>>>>> "Nicolas" == Nicolas Williams <[EMAIL PROTECTED]> writes:
Nicolas> On Mon, Feb 04, 2002 at 02:21:43PM -0800, Booker C. Bense
Nicolas> wrote:
>> On Mon, 4 Feb 2002, Nicolas Williams wrote:
>>
>> > On Mon, Feb 04, 2002 at 08:12:20PM +0000, Paul Jakma wrote: >
>> > and thanks everyone for setting straight re: the idea of
>> ticket ACL's. > > :) > > Actually, I think that it would be a
>> good thing if there were an > authorization data type for
>> packing ticket ACLs (i.e., princ name > patterns) into
>> forwarded TGTs.
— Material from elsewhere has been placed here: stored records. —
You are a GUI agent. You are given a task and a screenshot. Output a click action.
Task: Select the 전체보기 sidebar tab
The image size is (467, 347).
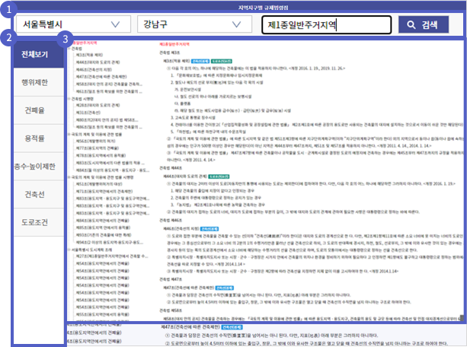pos(34,55)
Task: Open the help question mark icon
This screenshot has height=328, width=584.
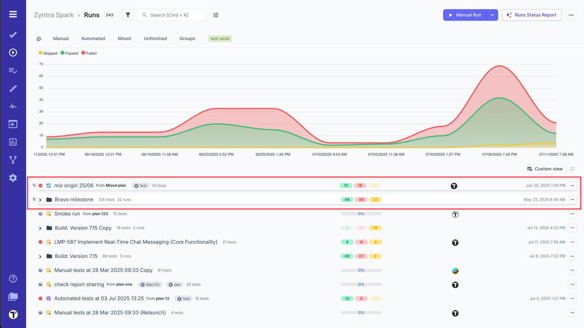Action: click(13, 279)
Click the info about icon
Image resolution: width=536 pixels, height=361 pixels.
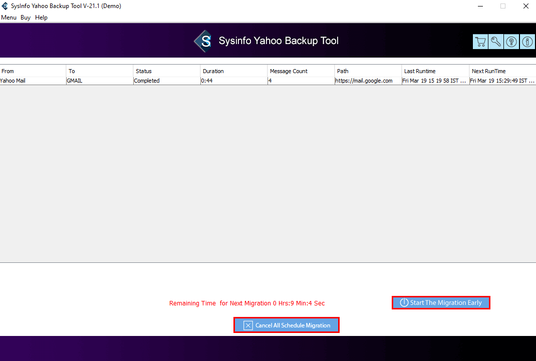pyautogui.click(x=527, y=42)
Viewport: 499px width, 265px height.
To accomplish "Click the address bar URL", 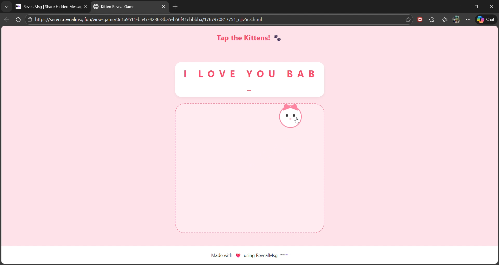I will coord(148,20).
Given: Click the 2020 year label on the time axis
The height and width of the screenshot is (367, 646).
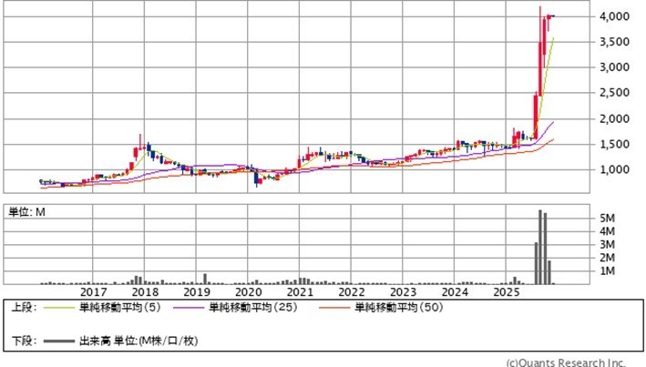Looking at the screenshot, I should (x=248, y=292).
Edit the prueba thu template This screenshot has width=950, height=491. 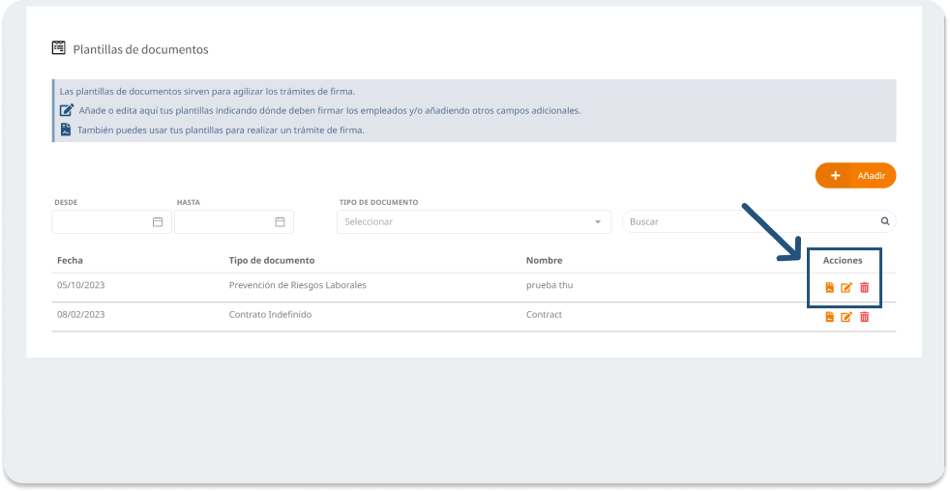pos(846,287)
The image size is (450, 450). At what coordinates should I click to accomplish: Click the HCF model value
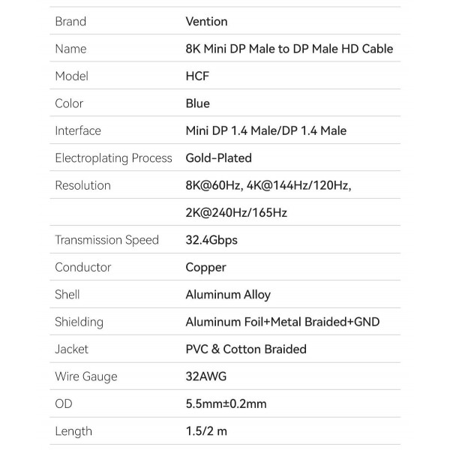pos(197,77)
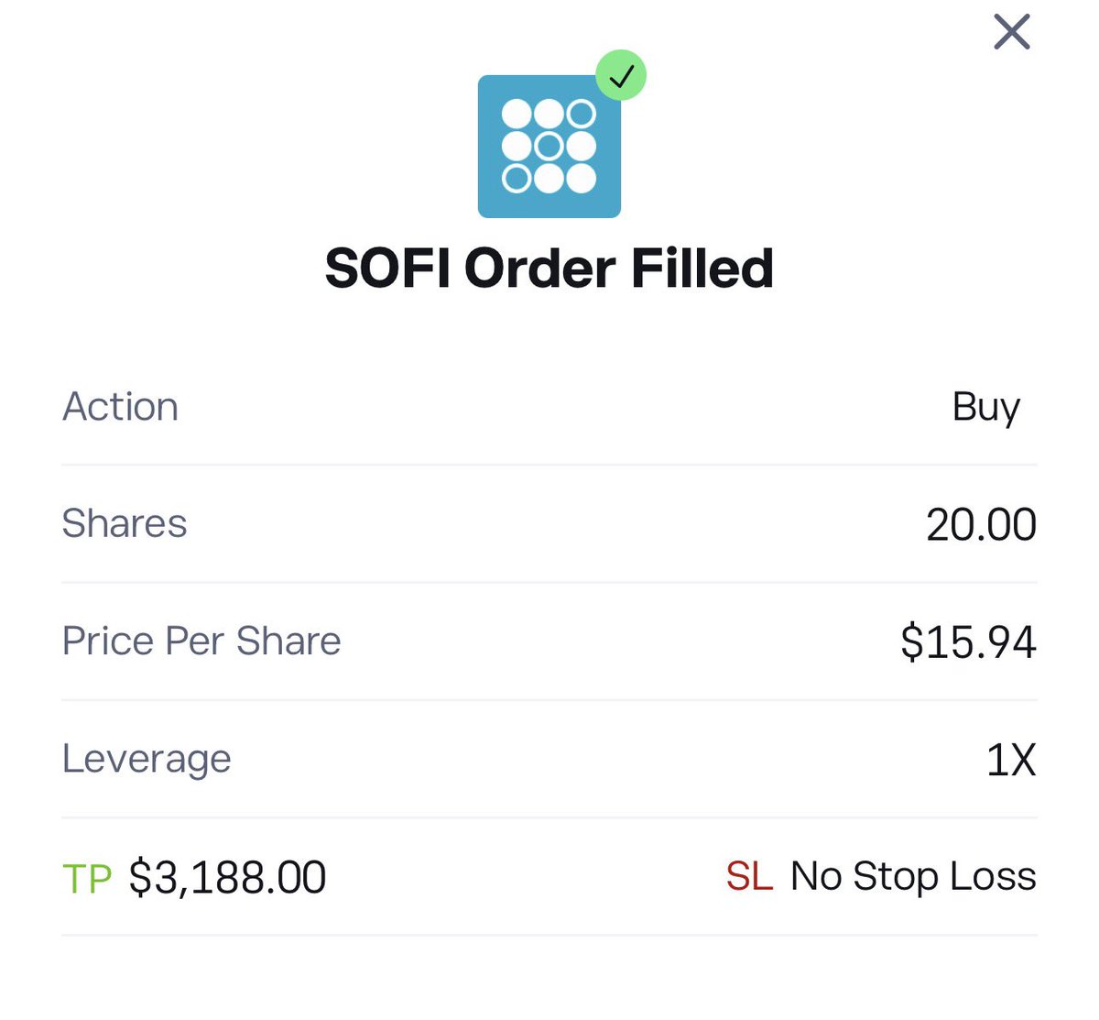Close the order filled dialog
Image resolution: width=1099 pixels, height=1020 pixels.
(1012, 32)
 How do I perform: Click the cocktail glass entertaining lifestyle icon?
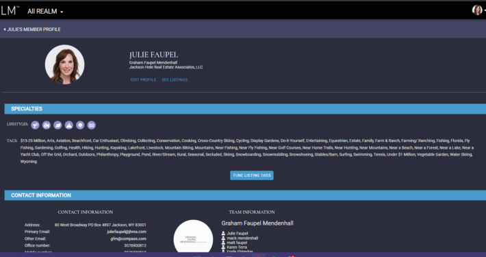click(35, 125)
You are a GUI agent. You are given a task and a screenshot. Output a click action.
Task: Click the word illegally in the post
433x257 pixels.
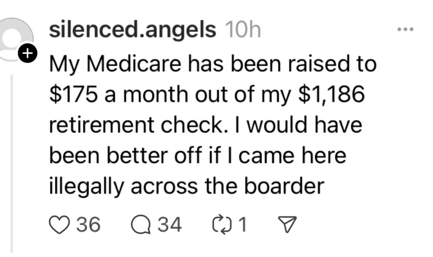click(86, 187)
The idea being that you could forward a > TGT
>> that is crippled and allows the receiver of it to get tickets
>> in > your name to only a few services.
>>
>> - I believe this is a "proxiable ticket". As far as I know
>> these exist only in theory, I have yet to find an application
>> that uses them.
Nicolas> A proxied ticket is just like a forwarded ticket, but the
Nicolas> former is a service ticket whereas the latter is a TGT.
But it seems you colud use proxy tickets to get what you want.